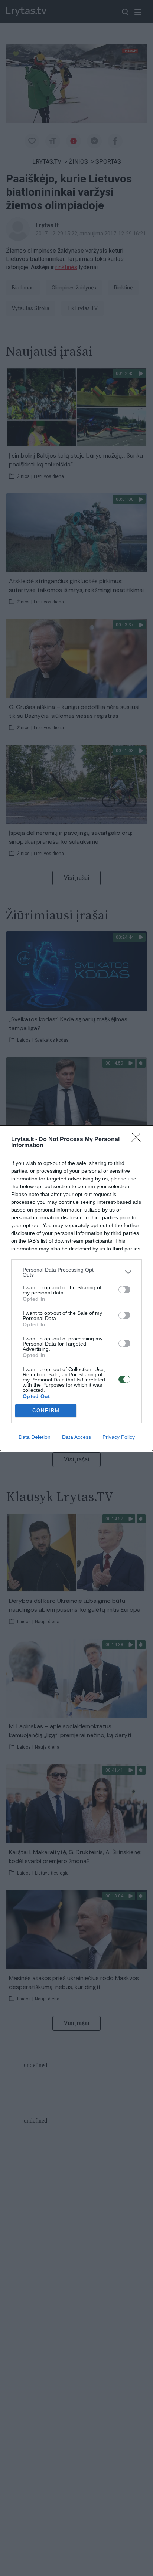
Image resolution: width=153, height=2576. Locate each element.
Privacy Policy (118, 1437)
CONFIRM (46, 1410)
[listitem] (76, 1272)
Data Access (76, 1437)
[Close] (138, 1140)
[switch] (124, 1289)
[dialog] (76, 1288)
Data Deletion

| PROMPT |
Leave out the pictures and output the rest of the material exactly as written.

| ANSWER SECTION |
Image resolution: width=153, height=2576. Locate each element.
Privacy Policy (118, 1437)
CONFIRM (46, 1410)
[listitem] (76, 1272)
Data Access (76, 1437)
[Close] (138, 1140)
[switch] (124, 1289)
[dialog] (76, 1288)
Data Deletion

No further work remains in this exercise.